Types of skin cancers include:

  • Basal Cell Carcinoma—The most common form of skin cancer, basal cell carcinoma is the most easily treatable and least likely to spread, though it can damage surrounding tissue. Because basal cell carcinoma spreads slowly it occurs mostly in adults. Basal cell tumors can take on many forms, including a pearly white or waxy bump, often with visible blood vessels, on the ears, neck, or face. Tumors can also appear as a flat, scaly, flesh-colored or brown patch on the back or chest, or more rarely, a white, waxy scar.
  • Squamous Cell Carcinoma—This non-melanoma skin cancer may appear as a firm red nodule, a scaly growth that bleeds or develops a crust, or a sore that doesn't heal. It most often occurs on the nose, forehead, ears, lower lip, hands, and other sun-exposed areas of the body. Squamous cell carcinoma is curable if caught and treated early. If the skin cancer becomes more advanced, treatment will depend on the stage of cancer.
  • Melanoma—Melanoma is a form of skin cancer that usually begins in a mole. It is not as common as other types of skin cancer, but it's the most serious and potentially deadly. Possible signs of melanoma include a change in the appearance of a mole or pigmented area. Consult a doctor if a mole changes in size, shape, or color, has irregular edges, is more than one color, is asymmetrical, or itches, oozes, or bleeds. Melanoma can affect the skin only, or it may spread to organs and bones. It can be cured if it's found and treated early.
  • Actinic Keratosis (Solar Keratosis)—The small, scaly red, brown, or skin-colored patches caused by too much sun exposure commonly occur on the head, neck or hands, but can be found elsewhere on the body. They're the early beginnings of skin cancer. Actinic keratosis usually appears on people after age 40, but they can show up in much younger people. People with fair skin, blond or red hair, and blue or green eyes are most at risk. Early treatment is advised to stop the possible progression to squamous cell carcinoma.

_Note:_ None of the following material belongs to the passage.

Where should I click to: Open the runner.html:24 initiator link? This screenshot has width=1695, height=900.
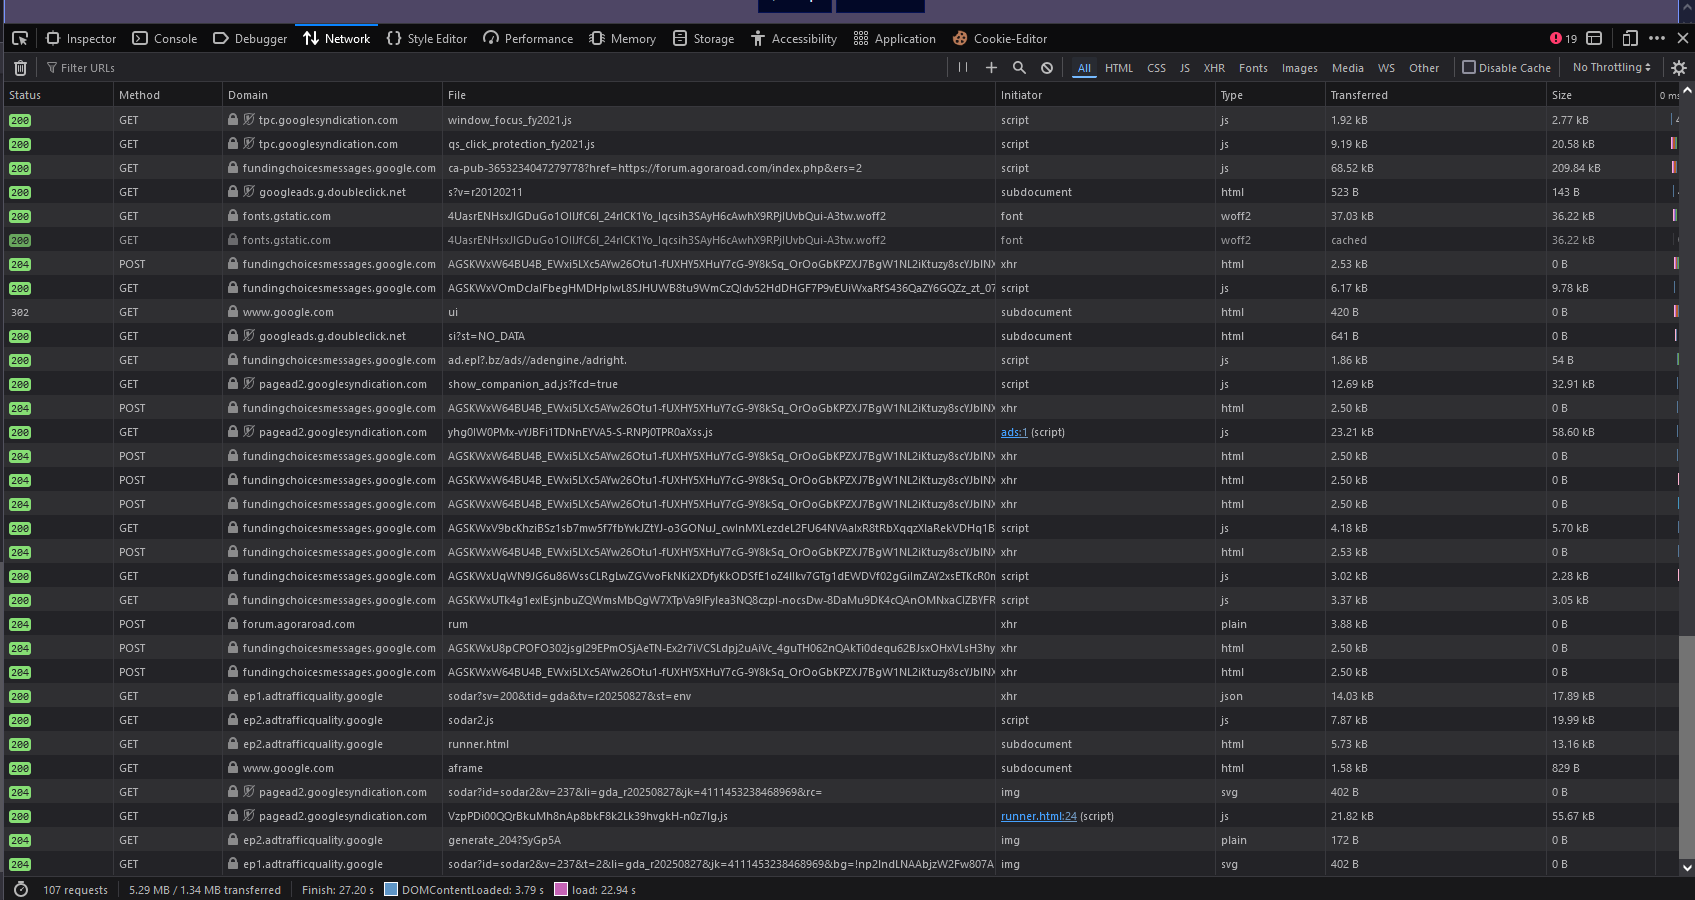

Collier said cataracts are also considered in the same classification as cancers. “As we age, our eyes show damage.” Again, appropriate headwear and sunglasses are recommended.

Farmers also tend to get cancer on their lips and should use a lip balm for protection.

They have other options to reduce the effects of sunlight and skin cancer. Instead of a baseball cap, she recommends a broad-brimmed hat that covers the ears, face and neck. It also helps protect eyes. “There is a reason cowboys wear cowboy hats,” she said.

“Wear long-sleeve shirts, even when it’s hot. Tee-shirts may be more comfortable but they don’t protect you from the sun.

“Use sunblock. Less than 2 percent of ultraviolet rays are absorbed if sunblock is used appropriately. Applying sunblock daily is an especially good idea for anyone who has had pre-cancerous cells removed.”

She said clothing with UV protection is now available.

Collier advised farmers to avoid sunburns. “Sunburn damages your skin and makes it more susceptible to absorbing UV rays.

“Don’t become a statistic,” Collier warned. “Protect yourself from the sun.”